| Your instructions |
How does the data below read from its first line through the line containing "The width and height of the screenshot is (1012, 697)."? Print those lines exactly.

| Dataset entries |
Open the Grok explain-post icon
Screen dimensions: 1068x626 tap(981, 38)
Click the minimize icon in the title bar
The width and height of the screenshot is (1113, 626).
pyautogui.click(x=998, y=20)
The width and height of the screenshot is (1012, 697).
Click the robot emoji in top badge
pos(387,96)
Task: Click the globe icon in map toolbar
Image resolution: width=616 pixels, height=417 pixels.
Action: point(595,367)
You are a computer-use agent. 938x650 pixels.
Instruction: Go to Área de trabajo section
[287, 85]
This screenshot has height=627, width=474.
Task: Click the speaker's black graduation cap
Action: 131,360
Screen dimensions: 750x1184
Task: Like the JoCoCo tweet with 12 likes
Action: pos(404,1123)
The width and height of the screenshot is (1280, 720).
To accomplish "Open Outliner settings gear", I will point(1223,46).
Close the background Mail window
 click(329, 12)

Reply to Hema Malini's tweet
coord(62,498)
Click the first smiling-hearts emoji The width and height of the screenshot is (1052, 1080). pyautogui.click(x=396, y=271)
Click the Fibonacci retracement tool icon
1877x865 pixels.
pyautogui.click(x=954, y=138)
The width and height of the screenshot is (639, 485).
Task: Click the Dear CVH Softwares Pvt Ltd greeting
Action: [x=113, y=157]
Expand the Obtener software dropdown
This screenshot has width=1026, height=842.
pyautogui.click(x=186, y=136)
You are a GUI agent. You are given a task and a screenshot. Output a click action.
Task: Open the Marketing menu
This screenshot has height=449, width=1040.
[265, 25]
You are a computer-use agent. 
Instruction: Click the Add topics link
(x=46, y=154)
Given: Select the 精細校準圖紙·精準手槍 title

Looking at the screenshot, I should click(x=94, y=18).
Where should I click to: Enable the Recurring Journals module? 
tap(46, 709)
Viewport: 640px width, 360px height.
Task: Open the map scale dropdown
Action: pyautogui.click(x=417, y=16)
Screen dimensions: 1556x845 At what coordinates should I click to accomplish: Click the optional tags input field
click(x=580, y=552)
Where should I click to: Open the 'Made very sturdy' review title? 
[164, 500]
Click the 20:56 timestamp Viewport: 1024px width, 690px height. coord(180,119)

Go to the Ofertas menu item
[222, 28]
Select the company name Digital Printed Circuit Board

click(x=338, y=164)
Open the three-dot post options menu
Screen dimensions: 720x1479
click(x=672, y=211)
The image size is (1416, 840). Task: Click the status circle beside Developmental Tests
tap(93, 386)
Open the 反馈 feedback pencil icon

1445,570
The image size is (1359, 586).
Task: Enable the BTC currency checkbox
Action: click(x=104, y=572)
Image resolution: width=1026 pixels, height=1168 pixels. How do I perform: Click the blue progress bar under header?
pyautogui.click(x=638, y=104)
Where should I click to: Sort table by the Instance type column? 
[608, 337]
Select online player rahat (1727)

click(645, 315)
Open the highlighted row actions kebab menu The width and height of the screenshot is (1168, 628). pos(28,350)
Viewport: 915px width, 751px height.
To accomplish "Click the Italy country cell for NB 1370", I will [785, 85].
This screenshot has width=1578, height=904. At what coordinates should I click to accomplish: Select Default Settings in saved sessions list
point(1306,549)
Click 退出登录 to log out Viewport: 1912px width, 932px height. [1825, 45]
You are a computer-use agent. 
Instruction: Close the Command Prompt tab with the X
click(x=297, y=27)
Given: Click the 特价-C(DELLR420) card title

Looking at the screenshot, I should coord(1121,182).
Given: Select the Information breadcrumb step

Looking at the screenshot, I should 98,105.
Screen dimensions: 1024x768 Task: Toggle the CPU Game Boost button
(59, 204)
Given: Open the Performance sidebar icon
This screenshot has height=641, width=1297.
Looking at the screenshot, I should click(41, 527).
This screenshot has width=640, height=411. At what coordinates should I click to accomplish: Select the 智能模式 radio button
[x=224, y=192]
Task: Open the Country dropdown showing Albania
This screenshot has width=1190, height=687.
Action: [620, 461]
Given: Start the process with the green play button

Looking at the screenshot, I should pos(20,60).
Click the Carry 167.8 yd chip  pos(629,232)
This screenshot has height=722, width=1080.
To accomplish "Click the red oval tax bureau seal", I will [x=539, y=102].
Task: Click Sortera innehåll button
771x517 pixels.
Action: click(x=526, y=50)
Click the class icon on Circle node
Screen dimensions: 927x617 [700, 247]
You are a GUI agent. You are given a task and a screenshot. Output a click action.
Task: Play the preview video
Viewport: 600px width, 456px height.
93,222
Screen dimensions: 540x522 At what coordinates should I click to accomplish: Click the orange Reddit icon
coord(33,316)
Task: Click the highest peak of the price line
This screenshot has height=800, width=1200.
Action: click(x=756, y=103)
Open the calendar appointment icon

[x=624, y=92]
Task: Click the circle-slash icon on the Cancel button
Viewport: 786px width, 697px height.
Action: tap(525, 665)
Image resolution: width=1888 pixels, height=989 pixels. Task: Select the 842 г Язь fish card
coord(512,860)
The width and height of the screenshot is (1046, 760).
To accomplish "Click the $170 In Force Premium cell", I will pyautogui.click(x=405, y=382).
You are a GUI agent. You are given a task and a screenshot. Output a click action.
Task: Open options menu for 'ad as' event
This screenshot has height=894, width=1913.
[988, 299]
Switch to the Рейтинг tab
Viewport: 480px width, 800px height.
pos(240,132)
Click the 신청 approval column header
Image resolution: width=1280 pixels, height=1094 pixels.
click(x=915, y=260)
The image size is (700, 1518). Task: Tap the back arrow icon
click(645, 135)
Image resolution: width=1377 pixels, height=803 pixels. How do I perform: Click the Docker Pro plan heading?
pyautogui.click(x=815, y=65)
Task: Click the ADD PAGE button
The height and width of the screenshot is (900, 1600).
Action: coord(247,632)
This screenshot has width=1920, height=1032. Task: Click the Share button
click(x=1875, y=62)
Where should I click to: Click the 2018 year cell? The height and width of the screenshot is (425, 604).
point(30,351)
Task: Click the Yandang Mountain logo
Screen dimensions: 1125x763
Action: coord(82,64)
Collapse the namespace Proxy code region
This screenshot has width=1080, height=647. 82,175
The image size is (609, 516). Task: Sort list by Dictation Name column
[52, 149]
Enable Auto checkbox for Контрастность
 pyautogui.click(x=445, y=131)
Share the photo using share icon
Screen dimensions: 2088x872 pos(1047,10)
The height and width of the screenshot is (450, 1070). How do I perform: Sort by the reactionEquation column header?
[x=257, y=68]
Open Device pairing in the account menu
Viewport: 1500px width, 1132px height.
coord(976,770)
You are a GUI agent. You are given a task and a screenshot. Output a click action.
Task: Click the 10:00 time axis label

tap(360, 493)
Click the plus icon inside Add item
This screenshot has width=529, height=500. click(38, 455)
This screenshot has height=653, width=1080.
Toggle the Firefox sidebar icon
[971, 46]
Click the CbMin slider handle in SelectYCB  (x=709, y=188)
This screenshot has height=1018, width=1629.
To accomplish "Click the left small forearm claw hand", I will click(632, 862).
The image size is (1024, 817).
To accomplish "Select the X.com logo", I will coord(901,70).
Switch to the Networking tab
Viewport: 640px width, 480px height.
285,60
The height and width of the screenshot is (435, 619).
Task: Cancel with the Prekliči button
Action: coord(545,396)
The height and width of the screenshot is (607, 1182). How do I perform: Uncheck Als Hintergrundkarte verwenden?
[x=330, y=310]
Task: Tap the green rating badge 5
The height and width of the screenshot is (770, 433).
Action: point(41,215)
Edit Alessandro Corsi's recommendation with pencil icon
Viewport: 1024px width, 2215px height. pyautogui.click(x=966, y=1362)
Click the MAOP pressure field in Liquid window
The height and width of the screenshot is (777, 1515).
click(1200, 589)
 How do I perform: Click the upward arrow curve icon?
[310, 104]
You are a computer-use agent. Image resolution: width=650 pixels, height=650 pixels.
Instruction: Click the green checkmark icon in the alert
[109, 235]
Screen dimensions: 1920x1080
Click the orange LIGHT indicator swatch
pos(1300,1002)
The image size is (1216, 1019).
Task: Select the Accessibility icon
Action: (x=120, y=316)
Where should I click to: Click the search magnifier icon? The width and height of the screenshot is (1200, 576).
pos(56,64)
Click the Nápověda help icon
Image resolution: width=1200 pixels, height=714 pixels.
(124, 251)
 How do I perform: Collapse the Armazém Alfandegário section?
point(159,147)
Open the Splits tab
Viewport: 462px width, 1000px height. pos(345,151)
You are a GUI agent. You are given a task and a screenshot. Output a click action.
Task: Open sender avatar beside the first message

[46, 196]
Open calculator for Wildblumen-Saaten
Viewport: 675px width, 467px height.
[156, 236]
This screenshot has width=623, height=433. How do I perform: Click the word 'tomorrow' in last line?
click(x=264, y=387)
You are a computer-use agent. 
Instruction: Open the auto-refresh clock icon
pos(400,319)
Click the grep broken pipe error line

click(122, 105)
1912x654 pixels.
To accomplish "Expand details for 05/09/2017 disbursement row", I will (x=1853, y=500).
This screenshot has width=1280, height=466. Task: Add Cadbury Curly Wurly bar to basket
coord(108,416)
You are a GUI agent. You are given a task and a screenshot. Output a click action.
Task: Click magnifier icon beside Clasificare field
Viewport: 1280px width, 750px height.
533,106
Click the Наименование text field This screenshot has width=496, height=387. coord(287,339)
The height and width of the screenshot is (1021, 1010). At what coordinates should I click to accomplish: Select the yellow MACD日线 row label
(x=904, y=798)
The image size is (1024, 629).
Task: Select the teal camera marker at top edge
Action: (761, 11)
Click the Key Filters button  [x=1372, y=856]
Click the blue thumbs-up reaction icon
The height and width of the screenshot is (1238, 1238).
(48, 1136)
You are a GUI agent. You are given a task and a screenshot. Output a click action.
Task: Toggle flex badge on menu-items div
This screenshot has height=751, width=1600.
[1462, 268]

| Solution for this problem |
Open the Grok explain-post icon
Screen dimensions: 1068x626 tap(981, 38)
Click the minimize icon in the title bar
The width and height of the screenshot is (1113, 626).
pyautogui.click(x=998, y=20)
The width and height of the screenshot is (1012, 697).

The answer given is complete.